What is required
A word-for-word restatement of the whole listing is the expected answer.
################
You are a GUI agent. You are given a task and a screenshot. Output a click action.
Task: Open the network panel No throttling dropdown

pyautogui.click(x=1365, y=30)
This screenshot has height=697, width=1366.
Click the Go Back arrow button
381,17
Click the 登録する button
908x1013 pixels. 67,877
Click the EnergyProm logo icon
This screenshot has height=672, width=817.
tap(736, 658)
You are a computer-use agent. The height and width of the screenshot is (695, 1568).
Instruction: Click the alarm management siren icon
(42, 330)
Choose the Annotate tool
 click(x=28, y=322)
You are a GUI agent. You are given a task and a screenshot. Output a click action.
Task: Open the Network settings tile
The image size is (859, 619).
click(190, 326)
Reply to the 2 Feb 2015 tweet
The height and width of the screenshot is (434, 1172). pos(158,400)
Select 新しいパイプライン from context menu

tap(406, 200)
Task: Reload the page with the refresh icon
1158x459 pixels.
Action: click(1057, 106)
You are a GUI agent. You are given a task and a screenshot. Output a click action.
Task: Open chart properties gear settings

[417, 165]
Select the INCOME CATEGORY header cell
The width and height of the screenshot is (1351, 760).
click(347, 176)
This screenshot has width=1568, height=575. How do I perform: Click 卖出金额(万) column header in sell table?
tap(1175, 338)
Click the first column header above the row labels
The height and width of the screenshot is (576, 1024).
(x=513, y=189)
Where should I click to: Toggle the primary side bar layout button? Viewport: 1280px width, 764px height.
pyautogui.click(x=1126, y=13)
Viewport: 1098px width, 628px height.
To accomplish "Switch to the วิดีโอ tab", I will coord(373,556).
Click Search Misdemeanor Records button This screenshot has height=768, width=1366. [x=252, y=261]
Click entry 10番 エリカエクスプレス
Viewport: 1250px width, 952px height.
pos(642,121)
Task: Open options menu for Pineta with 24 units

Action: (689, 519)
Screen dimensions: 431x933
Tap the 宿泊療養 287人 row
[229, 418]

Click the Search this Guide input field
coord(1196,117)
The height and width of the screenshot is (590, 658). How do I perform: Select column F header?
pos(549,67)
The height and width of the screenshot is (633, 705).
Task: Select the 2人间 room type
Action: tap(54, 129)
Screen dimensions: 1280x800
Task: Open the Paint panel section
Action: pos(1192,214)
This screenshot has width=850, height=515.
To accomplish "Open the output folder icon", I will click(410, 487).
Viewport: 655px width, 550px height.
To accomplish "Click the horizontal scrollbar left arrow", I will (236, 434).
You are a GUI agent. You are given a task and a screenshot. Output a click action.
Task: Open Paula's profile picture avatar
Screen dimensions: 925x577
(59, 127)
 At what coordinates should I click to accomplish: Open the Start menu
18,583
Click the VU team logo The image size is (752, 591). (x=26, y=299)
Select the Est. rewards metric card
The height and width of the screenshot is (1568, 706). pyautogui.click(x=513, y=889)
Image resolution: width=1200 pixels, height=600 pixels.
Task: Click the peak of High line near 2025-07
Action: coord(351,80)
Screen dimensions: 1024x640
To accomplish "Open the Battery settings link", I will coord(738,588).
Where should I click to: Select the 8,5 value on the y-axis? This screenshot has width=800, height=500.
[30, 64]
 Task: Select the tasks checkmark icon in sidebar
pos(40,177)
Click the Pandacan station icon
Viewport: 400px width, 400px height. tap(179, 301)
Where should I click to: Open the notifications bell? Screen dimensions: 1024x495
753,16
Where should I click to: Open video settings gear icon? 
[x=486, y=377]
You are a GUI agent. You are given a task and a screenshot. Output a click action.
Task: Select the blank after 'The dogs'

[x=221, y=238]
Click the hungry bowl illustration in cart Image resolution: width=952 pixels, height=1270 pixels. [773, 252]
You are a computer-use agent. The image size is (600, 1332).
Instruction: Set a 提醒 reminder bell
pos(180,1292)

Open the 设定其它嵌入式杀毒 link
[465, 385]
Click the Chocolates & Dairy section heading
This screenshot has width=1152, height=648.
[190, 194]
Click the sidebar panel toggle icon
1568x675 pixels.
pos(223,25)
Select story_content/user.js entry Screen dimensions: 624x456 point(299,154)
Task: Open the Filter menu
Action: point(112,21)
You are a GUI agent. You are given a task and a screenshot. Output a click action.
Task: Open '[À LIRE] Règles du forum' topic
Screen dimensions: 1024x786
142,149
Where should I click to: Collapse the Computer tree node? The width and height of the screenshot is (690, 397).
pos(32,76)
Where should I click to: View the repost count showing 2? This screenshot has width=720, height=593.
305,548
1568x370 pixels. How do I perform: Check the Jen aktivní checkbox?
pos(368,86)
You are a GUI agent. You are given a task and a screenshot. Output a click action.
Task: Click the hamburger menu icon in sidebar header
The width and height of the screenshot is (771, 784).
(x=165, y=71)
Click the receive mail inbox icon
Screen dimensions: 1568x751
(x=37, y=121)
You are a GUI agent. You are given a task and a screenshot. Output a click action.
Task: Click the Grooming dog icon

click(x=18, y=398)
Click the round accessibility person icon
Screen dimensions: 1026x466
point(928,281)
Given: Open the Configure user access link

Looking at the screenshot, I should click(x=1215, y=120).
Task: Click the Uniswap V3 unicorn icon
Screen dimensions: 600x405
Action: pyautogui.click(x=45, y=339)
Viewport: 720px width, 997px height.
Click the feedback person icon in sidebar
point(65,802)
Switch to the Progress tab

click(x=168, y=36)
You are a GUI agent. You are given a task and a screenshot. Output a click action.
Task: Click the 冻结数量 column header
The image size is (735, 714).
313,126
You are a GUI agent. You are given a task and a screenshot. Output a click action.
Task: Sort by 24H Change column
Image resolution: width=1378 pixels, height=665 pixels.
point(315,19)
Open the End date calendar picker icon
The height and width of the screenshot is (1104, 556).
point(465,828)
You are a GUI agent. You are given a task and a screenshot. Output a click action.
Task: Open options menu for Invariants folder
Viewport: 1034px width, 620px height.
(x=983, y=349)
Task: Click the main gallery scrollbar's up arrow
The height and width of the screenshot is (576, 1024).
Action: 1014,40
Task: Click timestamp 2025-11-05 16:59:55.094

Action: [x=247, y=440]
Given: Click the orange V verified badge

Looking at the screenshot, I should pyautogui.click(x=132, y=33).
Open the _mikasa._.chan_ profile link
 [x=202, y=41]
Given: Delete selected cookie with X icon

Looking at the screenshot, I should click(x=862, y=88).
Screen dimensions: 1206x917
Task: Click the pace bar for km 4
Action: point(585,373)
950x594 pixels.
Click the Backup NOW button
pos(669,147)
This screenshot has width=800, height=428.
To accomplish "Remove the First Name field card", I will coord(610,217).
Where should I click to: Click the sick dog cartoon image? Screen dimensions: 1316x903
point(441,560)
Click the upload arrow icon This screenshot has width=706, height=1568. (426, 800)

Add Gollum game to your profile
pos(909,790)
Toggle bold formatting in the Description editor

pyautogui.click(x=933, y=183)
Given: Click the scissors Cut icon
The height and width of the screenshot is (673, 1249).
################
Output for this task
You are a GUI agent. You are given a task and a screenshot. Output a click action.
Task: Open the network panel No throttling dropdown

pyautogui.click(x=1365, y=30)
This screenshot has height=697, width=1366.
Click the Go Back arrow button
381,17
Click the 登録する button
908x1013 pixels. 67,877
Click the EnergyProm logo icon
This screenshot has height=672, width=817.
tap(736, 658)
You are a computer-use agent. The height and width of the screenshot is (695, 1568).
Instruction: Click the alarm management siren icon
(42, 330)
Choose the Annotate tool
 click(x=28, y=322)
You are a GUI agent. You are given a task and a screenshot. Output a click action.
Task: Open the Network settings tile
The image size is (859, 619).
click(190, 326)
Reply to the 2 Feb 2015 tweet
The height and width of the screenshot is (434, 1172). pos(158,400)
Select 新しいパイプライン from context menu

tap(406, 200)
Task: Reload the page with the refresh icon
1158x459 pixels.
Action: click(1057, 106)
You are a GUI agent. You are given a task and a screenshot. Output a click action.
Task: Open chart properties gear settings

[417, 165]
Select the INCOME CATEGORY header cell
The width and height of the screenshot is (1351, 760).
click(347, 176)
This screenshot has width=1568, height=575. How do I perform: Click 卖出金额(万) column header in sell table?
tap(1175, 338)
Click the first column header above the row labels
The height and width of the screenshot is (576, 1024).
(x=513, y=189)
Where should I click to: Toggle the primary side bar layout button? Viewport: 1280px width, 764px height.
pyautogui.click(x=1126, y=13)
Viewport: 1098px width, 628px height.
To accomplish "Switch to the วิดีโอ tab", I will coord(373,556).
Click Search Misdemeanor Records button This screenshot has height=768, width=1366. [x=252, y=261]
Click entry 10番 エリカエクスプレス
Viewport: 1250px width, 952px height.
pos(642,121)
Task: Open options menu for Pineta with 24 units

Action: (689, 519)
Screen dimensions: 431x933
Tap the 宿泊療養 287人 row
[229, 418]

Click the Search this Guide input field
coord(1196,117)
The height and width of the screenshot is (590, 658). How do I perform: Select column F header?
pos(549,67)
The height and width of the screenshot is (633, 705).
Task: Select the 2人间 room type
Action: tap(54, 129)
Screen dimensions: 1280x800
Task: Open the Paint panel section
Action: pos(1192,214)
This screenshot has width=850, height=515.
To accomplish "Open the output folder icon", I will click(410, 487).
Viewport: 655px width, 550px height.
To accomplish "Click the horizontal scrollbar left arrow", I will (236, 434).
You are a GUI agent. You are given a task and a screenshot. Output a click action.
Task: Open Paula's profile picture avatar
Screen dimensions: 925x577
(59, 127)
 At what coordinates should I click to accomplish: Open the Start menu
18,583
Click the VU team logo The image size is (752, 591). (x=26, y=299)
Select the Est. rewards metric card
The height and width of the screenshot is (1568, 706). pyautogui.click(x=513, y=889)
Image resolution: width=1200 pixels, height=600 pixels.
Task: Click the peak of High line near 2025-07
Action: coord(351,80)
Screen dimensions: 1024x640
To accomplish "Open the Battery settings link", I will coord(738,588).
Where should I click to: Select the 8,5 value on the y-axis? This screenshot has width=800, height=500.
[30, 64]
 Task: Select the tasks checkmark icon in sidebar
pos(40,177)
Click the Pandacan station icon
Viewport: 400px width, 400px height. tap(179, 301)
Where should I click to: Open the notifications bell? Screen dimensions: 1024x495
753,16
Where should I click to: Open video settings gear icon? 
[x=486, y=377]
You are a GUI agent. You are given a task and a screenshot. Output a click action.
Task: Select the blank after 'The dogs'

[x=221, y=238]
Click the hungry bowl illustration in cart Image resolution: width=952 pixels, height=1270 pixels. [773, 252]
You are a computer-use agent. The image size is (600, 1332).
Instruction: Set a 提醒 reminder bell
pos(180,1292)

Open the 设定其它嵌入式杀毒 link
[465, 385]
Click the Chocolates & Dairy section heading
This screenshot has width=1152, height=648.
[190, 194]
Click the sidebar panel toggle icon
1568x675 pixels.
pos(223,25)
Select story_content/user.js entry Screen dimensions: 624x456 point(299,154)
Task: Open the Filter menu
Action: point(112,21)
You are a GUI agent. You are given a task and a screenshot. Output a click action.
Task: Open '[À LIRE] Règles du forum' topic
Screen dimensions: 1024x786
142,149
Where should I click to: Collapse the Computer tree node? The width and height of the screenshot is (690, 397).
pos(32,76)
Where should I click to: View the repost count showing 2? This screenshot has width=720, height=593.
305,548
1568x370 pixels. How do I perform: Check the Jen aktivní checkbox?
pos(368,86)
You are a GUI agent. You are given a task and a screenshot. Output a click action.
Task: Click the hamburger menu icon in sidebar header
The width and height of the screenshot is (771, 784).
(x=165, y=71)
Click the receive mail inbox icon
Screen dimensions: 1568x751
(x=37, y=121)
You are a GUI agent. You are given a task and a screenshot. Output a click action.
Task: Click the Grooming dog icon

click(x=18, y=398)
Click the round accessibility person icon
Screen dimensions: 1026x466
point(928,281)
Given: Open the Configure user access link

Looking at the screenshot, I should click(x=1215, y=120).
Task: Click the Uniswap V3 unicorn icon
Screen dimensions: 600x405
Action: pyautogui.click(x=45, y=339)
Viewport: 720px width, 997px height.
Click the feedback person icon in sidebar
point(65,802)
Switch to the Progress tab

click(x=168, y=36)
You are a GUI agent. You are given a task and a screenshot. Output a click action.
Task: Click the 冻结数量 column header
The image size is (735, 714).
313,126
You are a GUI agent. You are given a task and a screenshot. Output a click action.
Task: Sort by 24H Change column
Image resolution: width=1378 pixels, height=665 pixels.
point(315,19)
Open the End date calendar picker icon
The height and width of the screenshot is (1104, 556).
point(465,828)
You are a GUI agent. You are given a task and a screenshot. Output a click action.
Task: Open options menu for Invariants folder
Viewport: 1034px width, 620px height.
(x=983, y=349)
Task: Click the main gallery scrollbar's up arrow
The height and width of the screenshot is (576, 1024).
Action: 1014,40
Task: Click timestamp 2025-11-05 16:59:55.094

Action: [x=247, y=440]
Given: Click the orange V verified badge

Looking at the screenshot, I should pyautogui.click(x=132, y=33).
Open the _mikasa._.chan_ profile link
 [x=202, y=41]
Given: Delete selected cookie with X icon

Looking at the screenshot, I should click(x=862, y=88).
Screen dimensions: 1206x917
Task: Click the pace bar for km 4
Action: point(585,373)
950x594 pixels.
Click the Backup NOW button
pos(669,147)
This screenshot has width=800, height=428.
To accomplish "Remove the First Name field card", I will coord(610,217).
Where should I click to: Click the sick dog cartoon image? Screen dimensions: 1316x903
point(441,560)
Click the upload arrow icon This screenshot has width=706, height=1568. (426, 800)

Add Gollum game to your profile
pos(909,790)
Toggle bold formatting in the Description editor

pyautogui.click(x=933, y=183)
Given: Click the scissors Cut icon
The height and width of the screenshot is (673, 1249).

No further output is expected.